[Records excerpted from a collection]
--- START ---
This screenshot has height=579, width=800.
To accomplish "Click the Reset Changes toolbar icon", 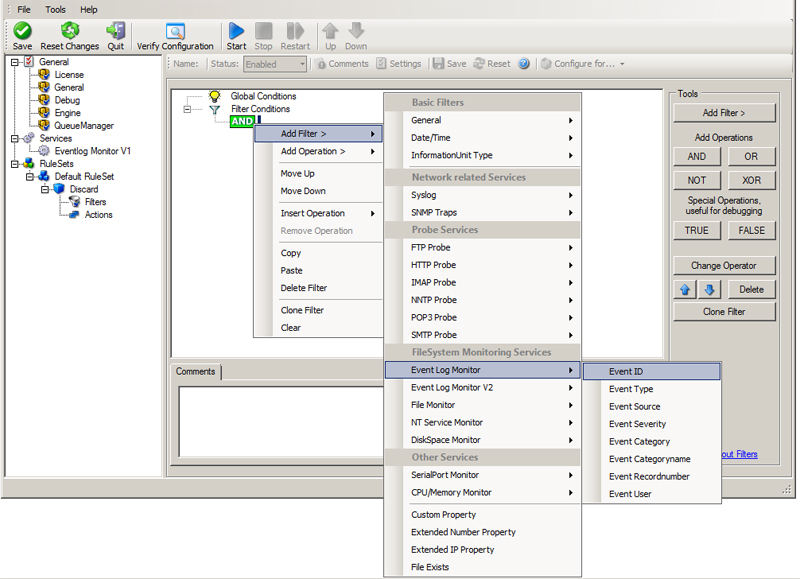I will [x=69, y=31].
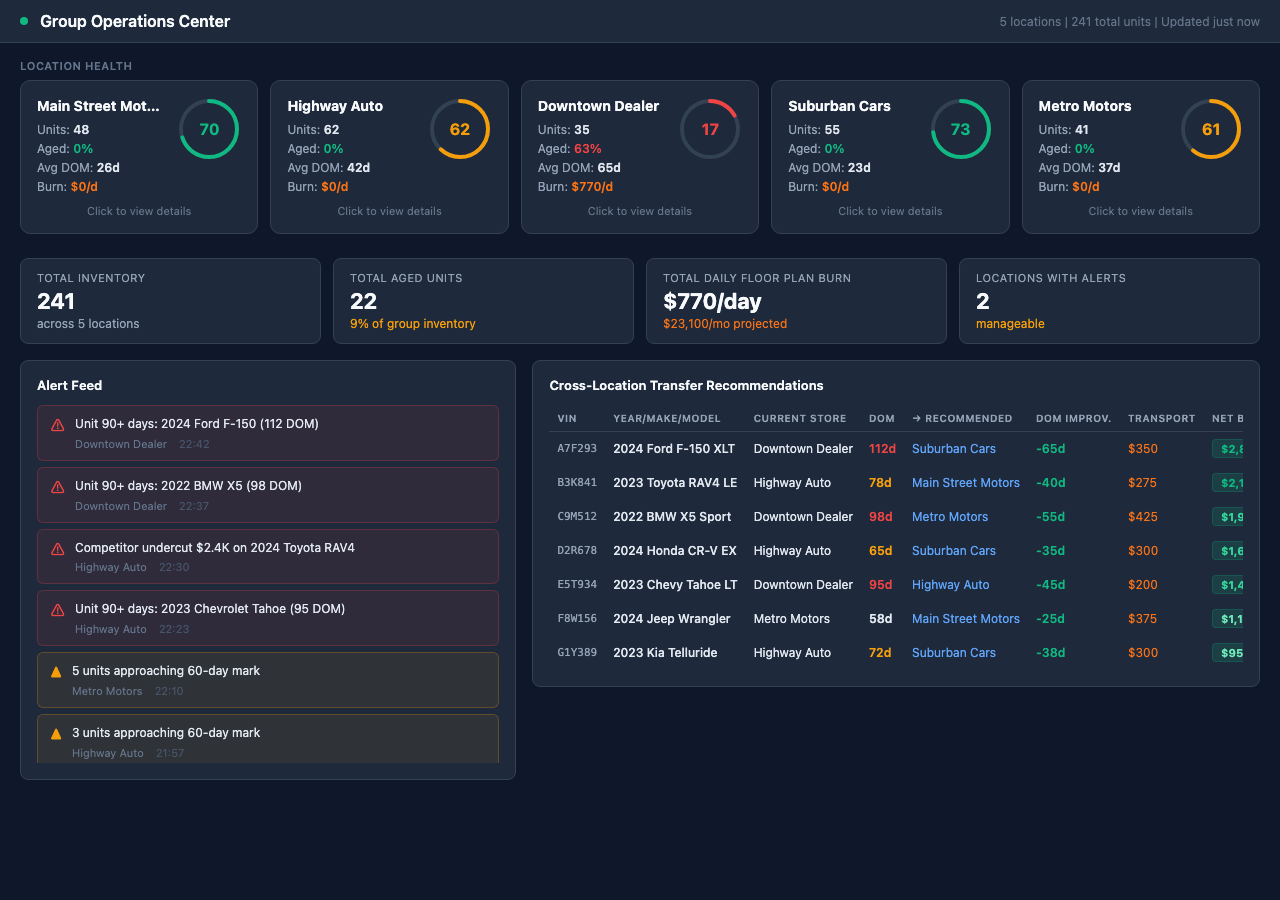Screen dimensions: 1280x900
Task: Open Highway Auto's 'Click to view details'
Action: 389,211
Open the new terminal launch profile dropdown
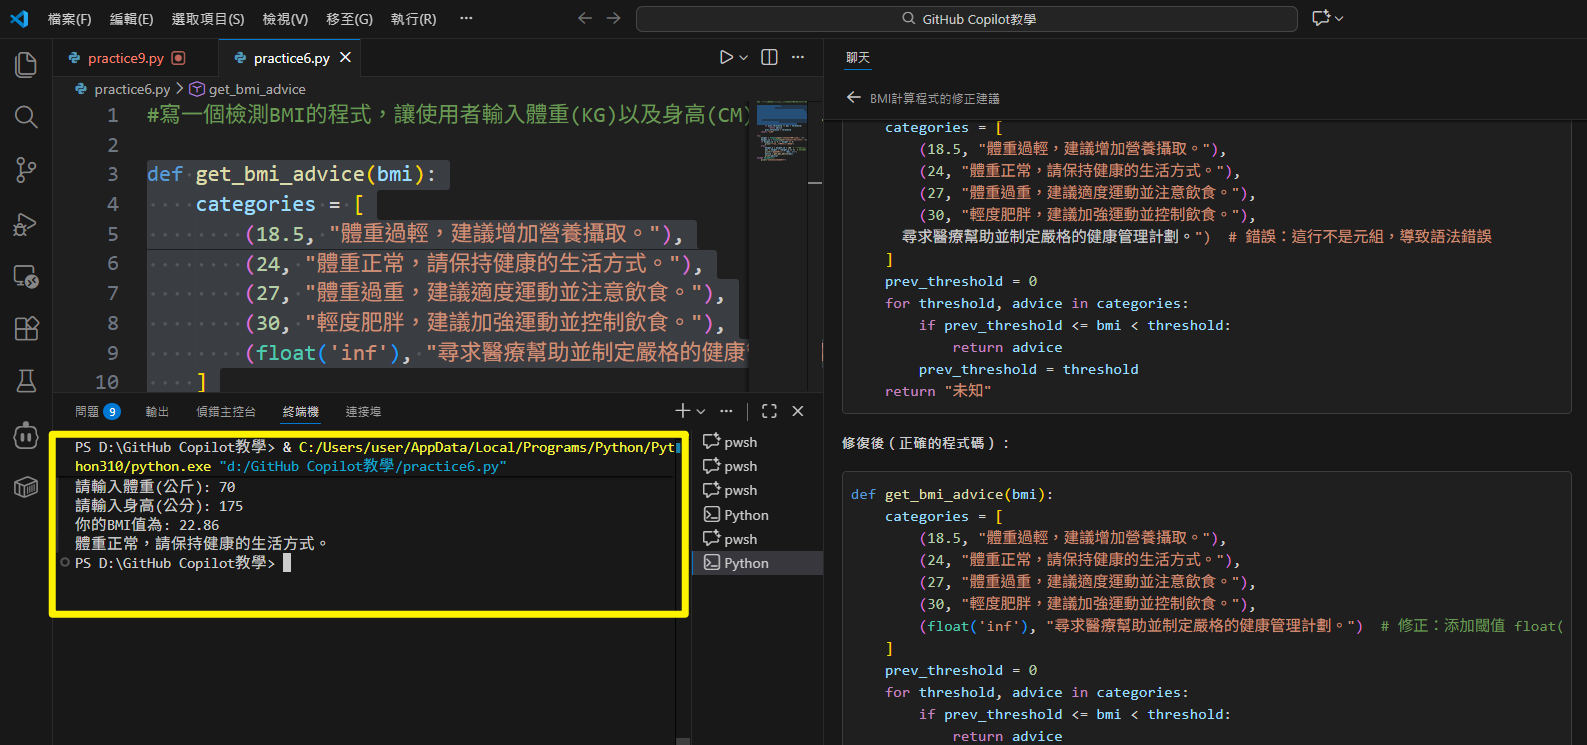The image size is (1587, 745). pos(701,411)
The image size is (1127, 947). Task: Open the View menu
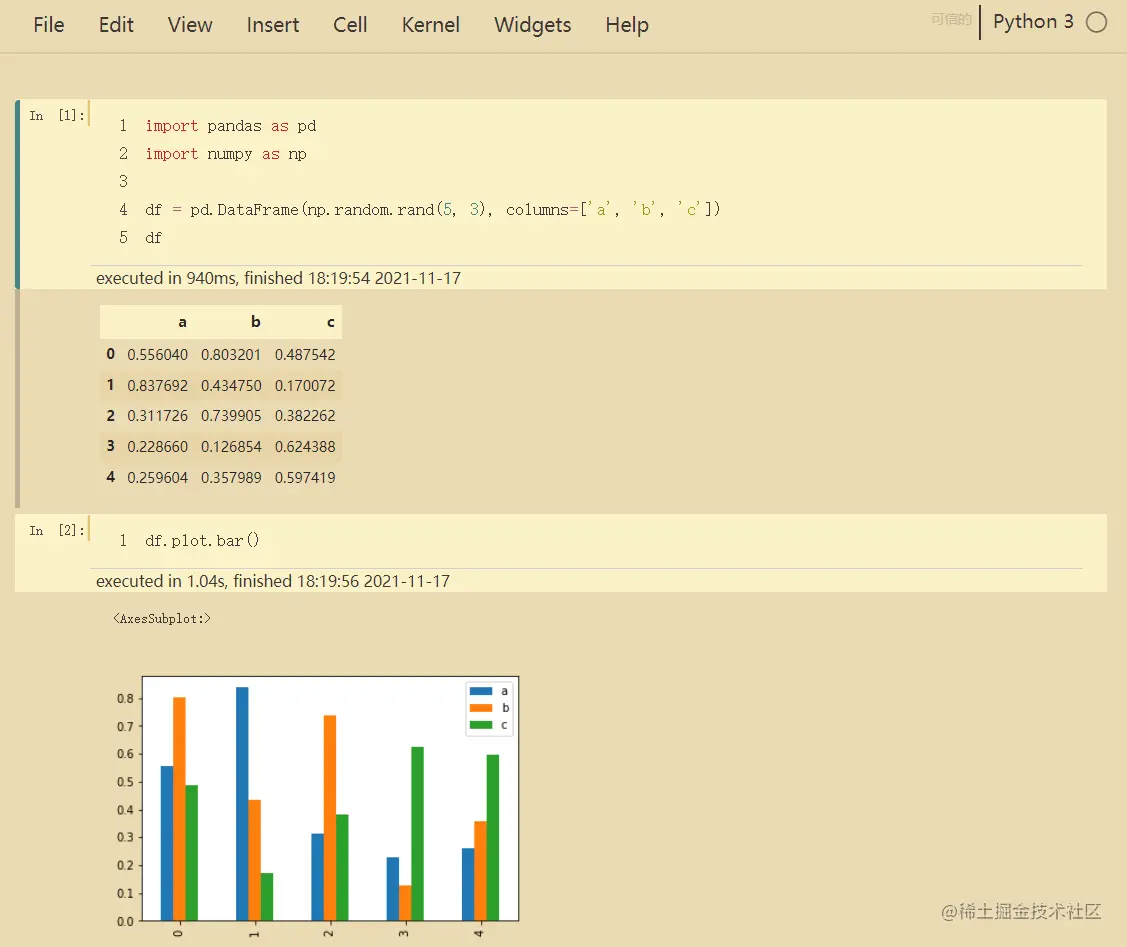coord(190,25)
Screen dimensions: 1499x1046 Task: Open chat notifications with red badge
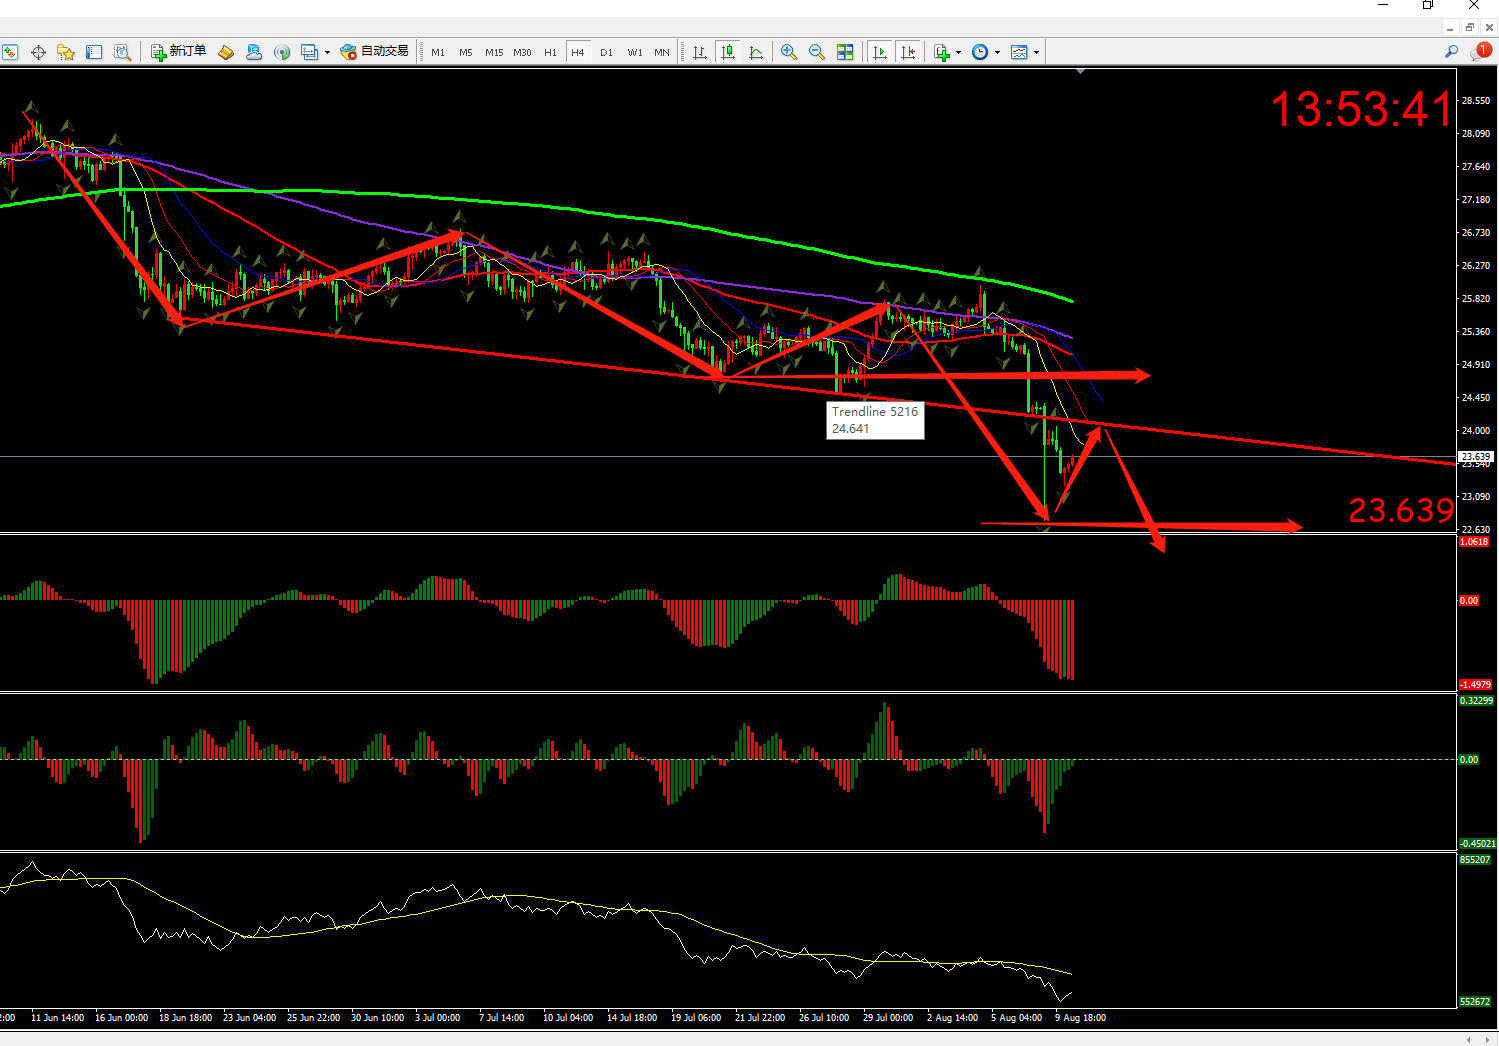1481,52
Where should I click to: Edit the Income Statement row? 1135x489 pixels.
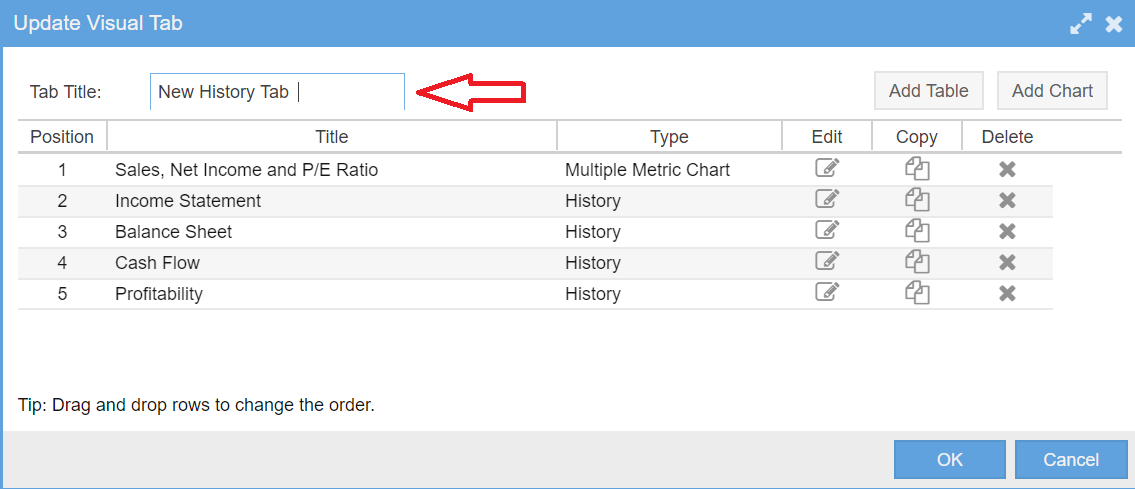tap(826, 200)
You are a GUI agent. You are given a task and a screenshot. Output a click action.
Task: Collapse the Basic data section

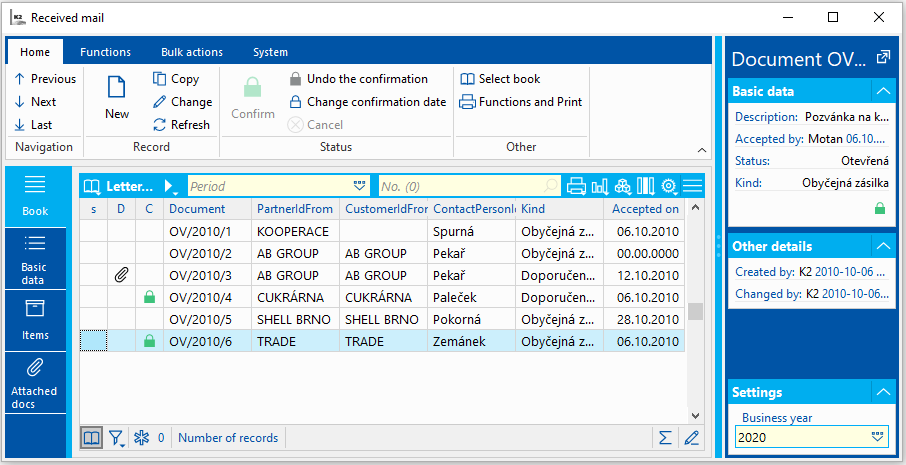pos(882,91)
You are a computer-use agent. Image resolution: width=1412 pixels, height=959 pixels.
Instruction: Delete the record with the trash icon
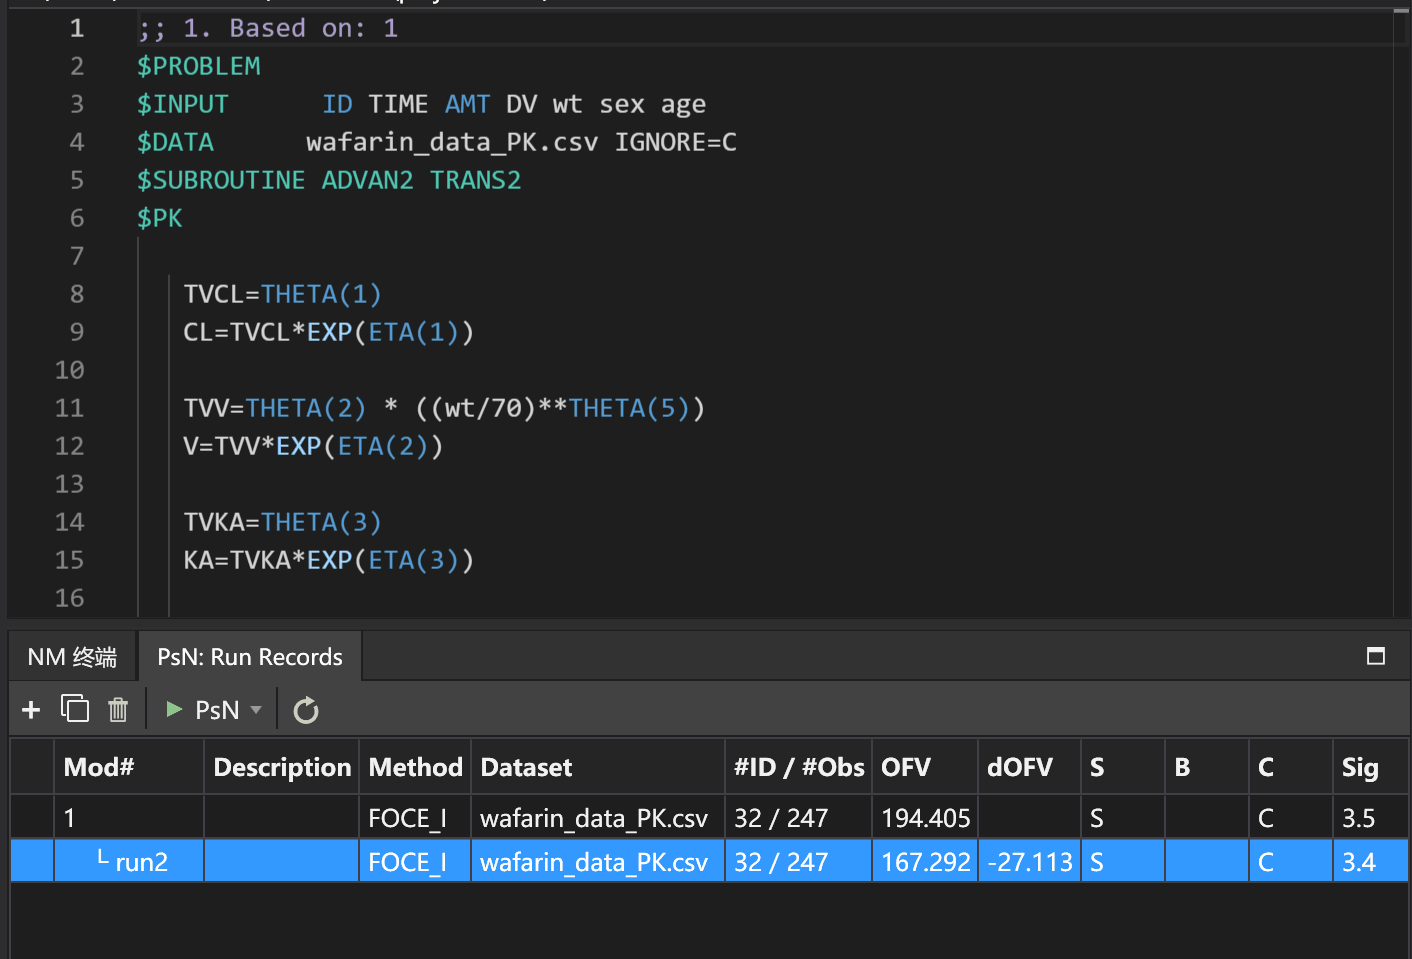pos(118,710)
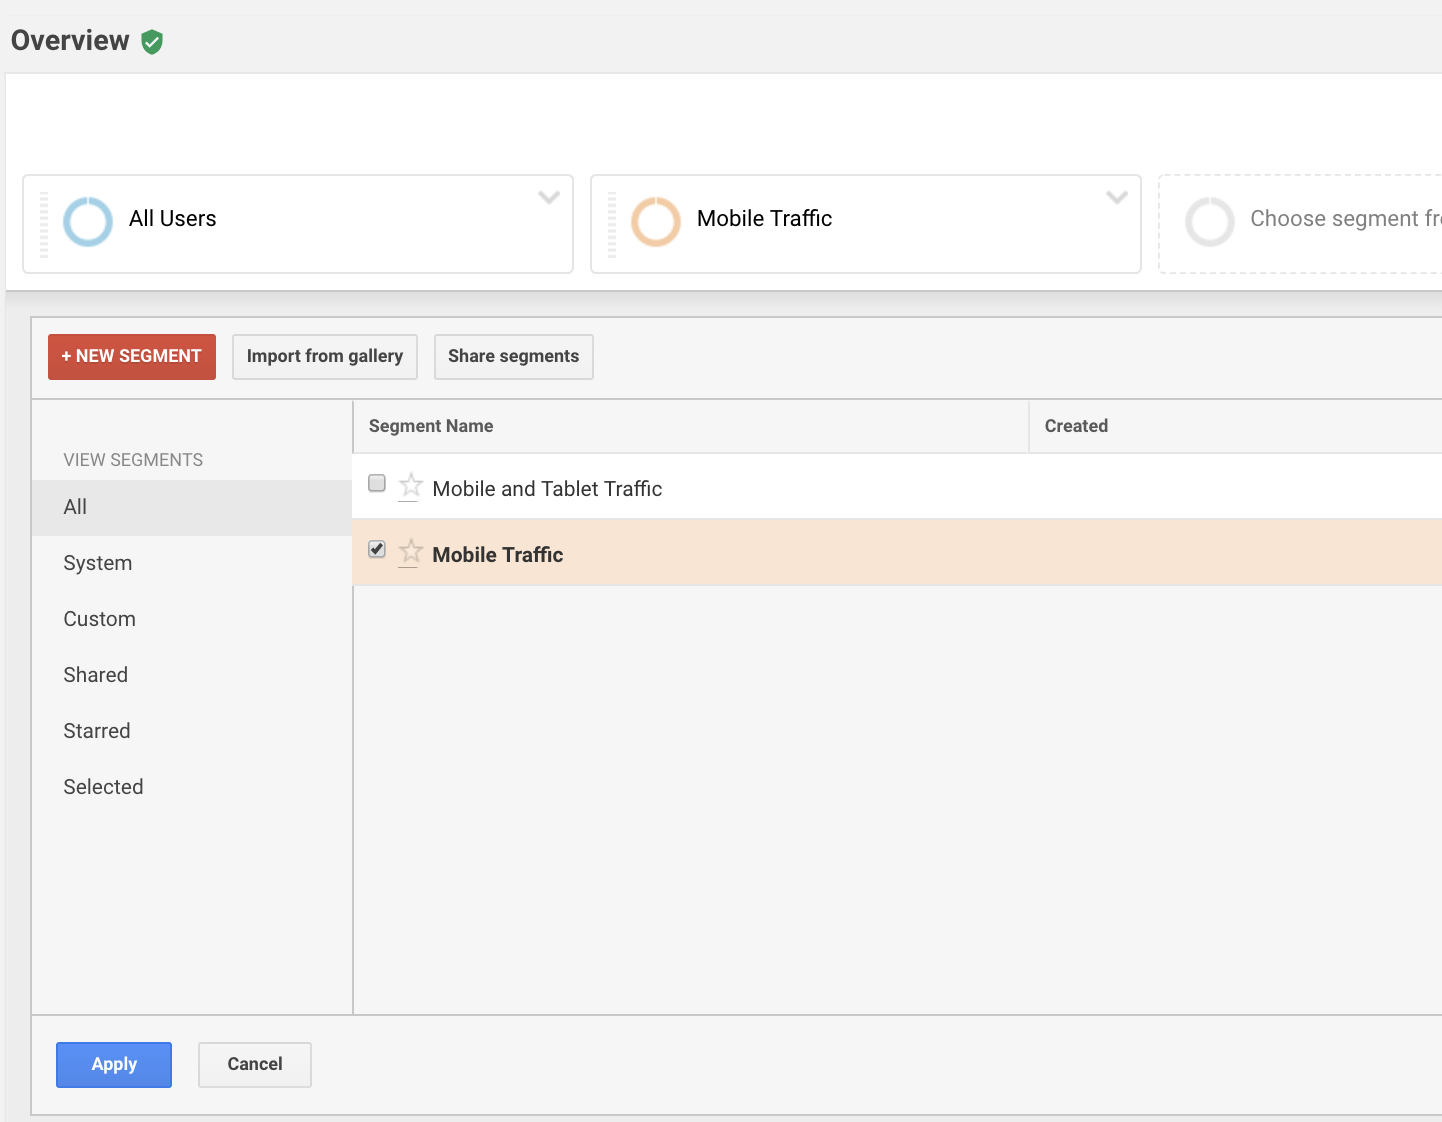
--- END ---
Work to be completed:
Your answer should be the lines above from the one that contains "Task: Collapse the Basic data section" through the last, set down exactly, with the pictures removed.

Reply:
Task: Collapse the Basic data section

pos(882,91)
You are a computer-use agent. Image resolution: width=1412 pixels, height=959 pixels.
Instruction: Delete the record with the trash icon
pos(118,710)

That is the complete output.